Looking Back, Moving Forward – Celebrating 10 Years of Change in Japan
Last month I passed a significant milestone in my life. As of this year, it was exactly 10 years since I first moved to Japan. So much has changed since then.
Today I am a completely different person from that fresh faced 22-year old naïve young university fresh graduate who stepped off that plane at Narita Airport a decade ago. As I have changed, so too has Japan.
This country I have grown to love deeply over the past 10 years is today also radically different in a number of ways. Some of the changes have undoubtedly been for the better, others perhaps not so much. However, I still retain the same sense of hope and optimism today as I think about Japan’s future that I had in my heart 10 years ago.
So, what are some of the ways that Japan has changed since 2010? For starters, it’s a lot easier for foreigners to go about their business here than it was then.
The whole process of getting registered, set-up and taking care of day-to-day bills and other business was a major hassle back in 2010.
Upon arriving at the airport, you were given not an ID card but instead a temporary ID document. You were then required to present this document to the local city office and if you were lucky, about a month to 6 weeks later, your ID card would arrive.
Until this ID card arrived, you could not set up a bank account, you could not get a cell phone, you couldn’t even rent a DVD from the local video store!
Those first 6 weeks, with a 10-year-old temporary company mobile phone, a tiny temporary apartment and the feeling of a total lack of permanence to almost everything in my daily life was frustrating in the extreme, and made the job of acclimatizing to my new life in a new country all the more stressful.
Thankfully such nonsense is no longer an issue. When I returned to Osaka in early 2013 to begin my second stint in Japan, my ID card was printed and issued to me at the airport as I arrived.
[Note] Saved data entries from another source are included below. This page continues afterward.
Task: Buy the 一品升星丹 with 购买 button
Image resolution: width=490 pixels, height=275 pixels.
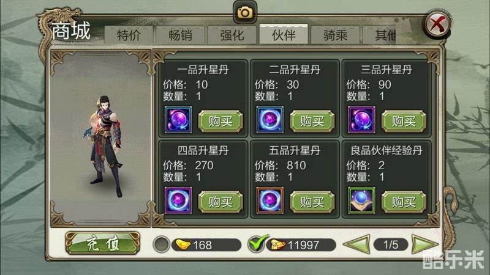Action: [221, 121]
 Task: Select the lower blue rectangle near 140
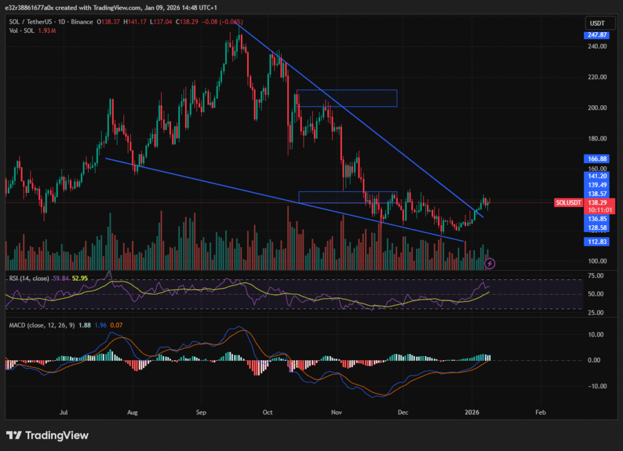[x=347, y=197]
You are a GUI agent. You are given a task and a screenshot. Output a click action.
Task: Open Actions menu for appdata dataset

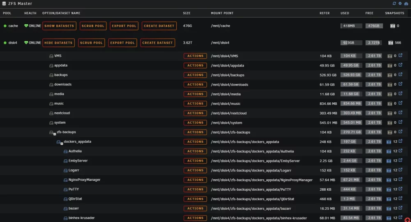pyautogui.click(x=195, y=65)
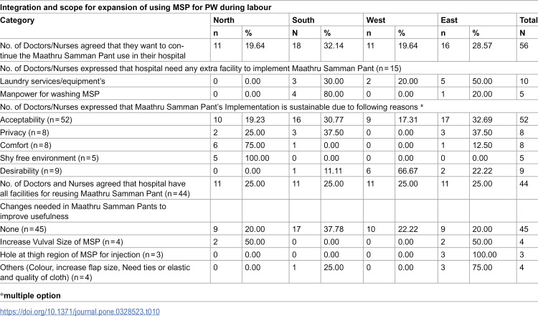Select the Comfort (n=8) row label
This screenshot has height=316, width=538.
coord(26,145)
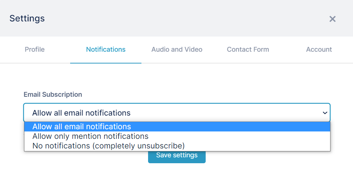Unsubscribe completely from email notifications

point(177,146)
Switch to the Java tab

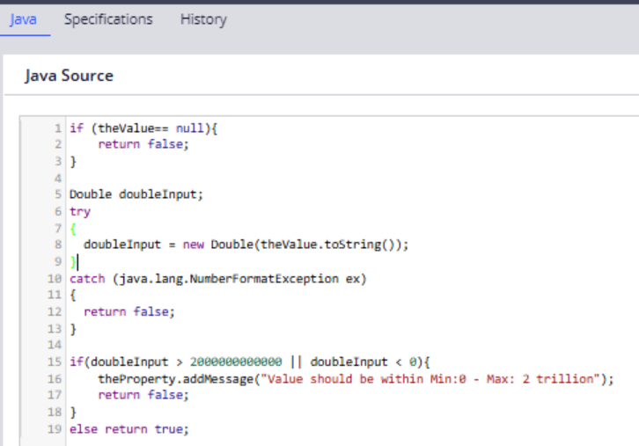point(23,19)
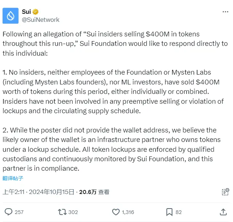
Task: Click 翻译帖子 to translate the post
Action: click(x=13, y=178)
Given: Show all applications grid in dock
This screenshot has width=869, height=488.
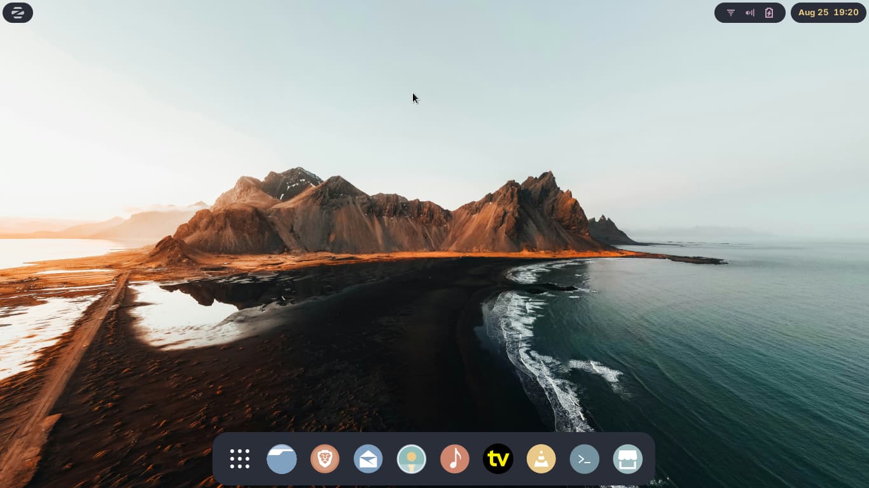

Better Cell Phones, Networks
My flight landed at 10am on Friday morning. By 5pm that afternoon, I was relaxing in my new apartment, with all the paperwork signed, new cell phone in hand, a bank account and all the necessary direct debits set up. The only thing I had to wait on was an ATM card from my bank, which arrived about 3 or 4 days later.
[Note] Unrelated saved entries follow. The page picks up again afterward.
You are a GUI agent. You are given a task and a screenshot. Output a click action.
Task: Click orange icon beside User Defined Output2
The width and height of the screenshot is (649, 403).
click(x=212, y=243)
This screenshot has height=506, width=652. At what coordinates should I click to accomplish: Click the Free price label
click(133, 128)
These days prepaid credit cards are easily accessible and can be used in shops around the country.
Likewise, the previously closed shop of mobile phone networks has also, finally been opened up to greater competition, with the previously illegal practice of “unlocking” network cell phones now being permitted once you have been with your network provider for 6 months.
Having your own cell phone and getting a sim-only contract was also unheard of until a couple of years ago in Japan, but today there are dozens of smaller providers offering sim-only deals sometimes at less than half the price of a similar amount of data and calls with any of the big three of Softbank, AU, and Docomo.
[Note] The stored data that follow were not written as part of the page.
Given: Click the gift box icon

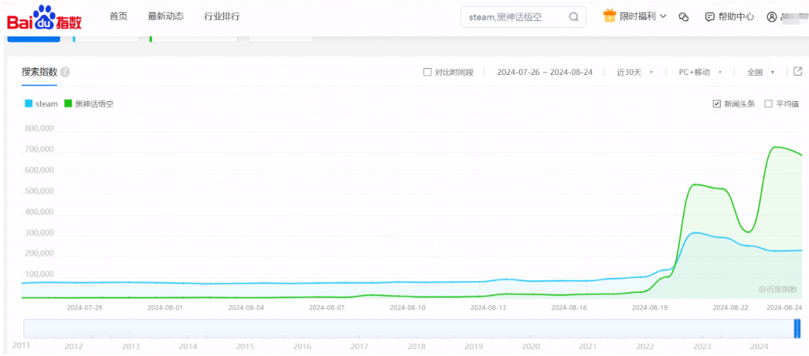Looking at the screenshot, I should (610, 16).

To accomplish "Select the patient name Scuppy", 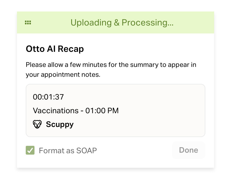I will [x=60, y=124].
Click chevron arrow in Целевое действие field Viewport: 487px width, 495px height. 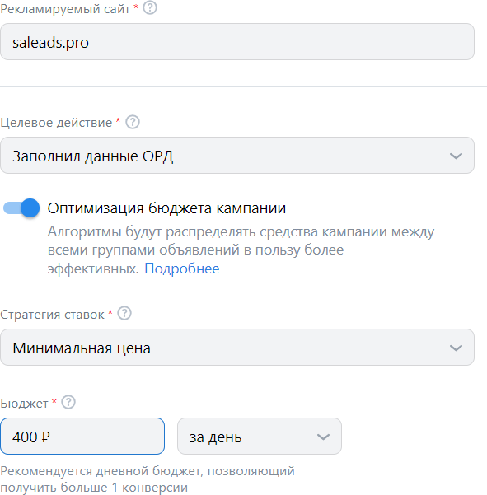tap(456, 156)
More International Marriages
Socially, Japan has changed too. For all there are still some crusty, out-moded politicians who shout their right-wing extremist bile about Japan being a supposedly “homogenous” nation, anyone with even a basic grasp of Japan’s changing demographics can see that this is no longer the case, and hasn’t been for quite some time.
Today one in every ten marriages in Japan involves at least one partner who is not Japanese.
I can see the results of this increasing internationalization in my English classroom too. When I taught at my first public school in Chiba back in early 2007, there were almost no students who were not 100% Japanese. Out of the 800 or so students I saw each week, I can recall one who had an American father.
Compare that to my last public school assignment in Osaka City, which concluded about 6 months ago. There, we had students of Chinese, Filipino, American, Nigerian, Ghanaian, Brazilian and even English origin.
This mixing of cultures, languages and ideals has given today’s children in Japan a far more international environment in which to develop.
No doubt in due course, this increasing outward looking attitude will serve Japan well, as our global economies become more and more integrated.
So what of the future, how is Japan likely to change in the next decade?
English competence has improved, albeit slowly. So I guess I and fellow English teachers here aren’t doing such a bad job afterall.
Well, as I said previously, the country will, I believe, continue to advance and grow on the international scene. The Tokyo Olympics will, I hope and believe, be of huge benefit for the whole nation and will hopefully allow the Japanese to showcase to a global audience the advances in internationalization that they have made.